J’ai évité jusqu’à maintenant de prendre parti publiquement pour
les uns ou pour les autres dans cette querelle de droits de scolarité au Québec,
par respect essentiellement pour les uns et les autres.
J’ai évité soigneusement tout propos jugeant envers les uns
ou les autres. Par respect encore une fois.
J’ai écrit, simplement, que s’il y avait consensus, je
prendrais forcément pour les étudiants qui sont, pour moi, l’avenir.
Mais de consensus, il n’y en a pas eu.
Sauf que là, on collectionne, autant d’un bord que de l’autre,
un lot d’absurdités qui m’empêchent de rester muet plus longtemps.
Parce que jamais, dans l’histoire du Québec, je n’ai vu
autant de conneries s’accumuler.
Et aujourd’hui, mon cœur déborde de douleur pour ce Québec
que j’aime, mais qui me donne envie d’aller vivre ailleurs, sur une île déserte
où l’hypocrisie serait bannie à jamais.
Et j’entends déjà, des deux côtés, les cris des extrémistes :
« Mais vas-y vivre ailleurs! »
Seulement voilà. Je le ferai peut-être. Mais pas avant d’avoir
parlé.
Parce que dans ce qui est passe de devenir une guerre, je n’en
peux plus de ces bourdes accumulées. Je n’en peux plus de ce renvoi de l’un à l’autre
de la boule à ping-pong remplie de gaz puant.

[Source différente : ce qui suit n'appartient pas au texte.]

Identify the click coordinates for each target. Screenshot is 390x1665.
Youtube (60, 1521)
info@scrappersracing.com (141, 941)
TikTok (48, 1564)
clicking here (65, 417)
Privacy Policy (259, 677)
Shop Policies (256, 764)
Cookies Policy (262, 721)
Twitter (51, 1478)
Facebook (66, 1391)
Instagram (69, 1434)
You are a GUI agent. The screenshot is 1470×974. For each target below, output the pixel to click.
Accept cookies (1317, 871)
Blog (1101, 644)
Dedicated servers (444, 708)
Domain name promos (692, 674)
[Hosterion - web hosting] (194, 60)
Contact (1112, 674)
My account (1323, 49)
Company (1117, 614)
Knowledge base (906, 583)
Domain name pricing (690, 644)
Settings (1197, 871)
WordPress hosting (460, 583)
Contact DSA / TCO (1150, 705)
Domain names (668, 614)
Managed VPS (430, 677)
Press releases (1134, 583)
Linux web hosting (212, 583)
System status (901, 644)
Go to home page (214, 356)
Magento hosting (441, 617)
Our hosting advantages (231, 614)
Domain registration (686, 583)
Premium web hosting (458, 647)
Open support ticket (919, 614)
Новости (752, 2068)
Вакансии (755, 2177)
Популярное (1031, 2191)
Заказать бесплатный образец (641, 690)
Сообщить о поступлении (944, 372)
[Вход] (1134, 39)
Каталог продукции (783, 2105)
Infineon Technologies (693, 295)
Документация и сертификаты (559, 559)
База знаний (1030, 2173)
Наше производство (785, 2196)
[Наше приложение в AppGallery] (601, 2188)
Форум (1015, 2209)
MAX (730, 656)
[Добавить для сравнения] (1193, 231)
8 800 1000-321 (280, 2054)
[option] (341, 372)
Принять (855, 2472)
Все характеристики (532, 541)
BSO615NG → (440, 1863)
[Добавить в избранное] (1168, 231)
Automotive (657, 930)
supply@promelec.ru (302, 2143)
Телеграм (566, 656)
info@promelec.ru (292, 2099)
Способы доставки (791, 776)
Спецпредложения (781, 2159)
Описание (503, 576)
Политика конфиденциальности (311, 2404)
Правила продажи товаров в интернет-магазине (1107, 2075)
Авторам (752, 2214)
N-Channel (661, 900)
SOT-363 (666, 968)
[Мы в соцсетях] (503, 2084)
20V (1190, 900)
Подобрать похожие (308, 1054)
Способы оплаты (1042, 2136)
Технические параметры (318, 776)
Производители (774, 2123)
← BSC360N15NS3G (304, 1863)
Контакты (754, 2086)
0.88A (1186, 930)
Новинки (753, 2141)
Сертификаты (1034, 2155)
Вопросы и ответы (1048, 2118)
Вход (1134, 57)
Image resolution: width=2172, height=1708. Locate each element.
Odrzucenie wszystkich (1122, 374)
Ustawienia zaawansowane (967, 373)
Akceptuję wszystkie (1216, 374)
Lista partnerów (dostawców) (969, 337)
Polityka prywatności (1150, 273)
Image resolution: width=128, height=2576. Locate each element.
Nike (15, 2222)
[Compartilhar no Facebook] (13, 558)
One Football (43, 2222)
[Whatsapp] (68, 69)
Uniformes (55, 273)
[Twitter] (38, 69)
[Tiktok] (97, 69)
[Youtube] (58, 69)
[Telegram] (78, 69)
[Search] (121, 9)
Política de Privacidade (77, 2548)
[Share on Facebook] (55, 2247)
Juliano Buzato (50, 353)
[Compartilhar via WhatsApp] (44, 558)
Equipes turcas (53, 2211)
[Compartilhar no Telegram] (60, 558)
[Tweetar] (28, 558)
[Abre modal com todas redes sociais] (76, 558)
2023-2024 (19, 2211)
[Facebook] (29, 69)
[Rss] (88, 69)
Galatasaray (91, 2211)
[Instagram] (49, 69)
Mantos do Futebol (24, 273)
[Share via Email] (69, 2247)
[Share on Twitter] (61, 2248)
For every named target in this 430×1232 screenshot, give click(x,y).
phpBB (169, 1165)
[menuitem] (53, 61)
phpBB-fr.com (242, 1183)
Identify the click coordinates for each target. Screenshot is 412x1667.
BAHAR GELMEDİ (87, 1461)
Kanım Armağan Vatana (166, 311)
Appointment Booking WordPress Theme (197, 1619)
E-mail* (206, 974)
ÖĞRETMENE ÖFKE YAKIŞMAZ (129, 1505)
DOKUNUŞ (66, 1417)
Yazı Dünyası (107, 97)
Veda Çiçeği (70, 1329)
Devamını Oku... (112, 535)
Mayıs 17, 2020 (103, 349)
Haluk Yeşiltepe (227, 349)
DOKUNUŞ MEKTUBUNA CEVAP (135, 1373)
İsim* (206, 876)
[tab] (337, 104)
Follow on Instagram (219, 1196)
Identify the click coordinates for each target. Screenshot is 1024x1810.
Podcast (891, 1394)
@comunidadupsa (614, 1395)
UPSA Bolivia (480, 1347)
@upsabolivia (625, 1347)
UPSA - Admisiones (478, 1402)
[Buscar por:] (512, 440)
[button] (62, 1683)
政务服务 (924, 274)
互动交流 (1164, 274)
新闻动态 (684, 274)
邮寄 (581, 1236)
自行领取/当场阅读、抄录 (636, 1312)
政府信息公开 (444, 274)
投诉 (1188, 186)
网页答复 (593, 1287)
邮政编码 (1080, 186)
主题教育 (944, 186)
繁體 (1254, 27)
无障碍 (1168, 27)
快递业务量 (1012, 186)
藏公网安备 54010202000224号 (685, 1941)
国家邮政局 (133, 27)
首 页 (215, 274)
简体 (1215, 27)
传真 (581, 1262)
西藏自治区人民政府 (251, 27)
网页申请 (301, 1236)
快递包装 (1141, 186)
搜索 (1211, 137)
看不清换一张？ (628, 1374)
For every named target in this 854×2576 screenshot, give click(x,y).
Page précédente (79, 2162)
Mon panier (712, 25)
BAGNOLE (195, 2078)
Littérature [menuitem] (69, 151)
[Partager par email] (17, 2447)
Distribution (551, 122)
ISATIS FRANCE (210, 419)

De chaque côté, dans chaque camp, je vois des choses qui me
heurtent, me scandalisent, me font frissonner. Et de chaque côté, je vois des
gens banaliser la chose.
Beau mécanisme de défense culturel : « Y’a rien
là! »
Mais oui, y’a quelque chose là!
Et aujourd’hui, excusez-moi, mais tout m’écoeure. Tout. Ou
presque. Et là, j’ai envie de dire ce que j’en pense. Tout ce que j’en pense.
Et ça ne sera pas beau, j’en ai peur.
Alors si vous craignez pour vos chastes yeux (ou vos chastes
oreilles car vous risquez de m’entendre en me lisant), j’aime autant vous
prévenir : lisez autre chose. Arrêtez maintenant. Parce que je n’ai pas l’intention
de me censurer.
Encore là? Bon. Alors allons-y.
Tout d’abord un petit
commentaire sur les extrémistes des deux camps.
Vos gueules, câlisse!
Si t’as rien d’autre à dire que des niaiseries qui n’alimentent
rien dans le débat, que des jugements insignifiants du genre : « y’a
un iPhone, la belle vie! » ou bien « Y faudrait mettre de la marde
devant la police pour qu’ils pilent dedans en chargeant », de grâce, ta gueule!
L’excuse de l’exaspération? Ben oui. On est des spécialistes
en excuses de tout genre. Des spécialistes en démagogie. Des spécialistes pour
donner la parole à des remarques dignes d’un QI de grenouille. Tabarnak :
vos gueules.
Le camp du oui, ensuite.
Là, je sais, on va m’accuser d’être contre la hausse.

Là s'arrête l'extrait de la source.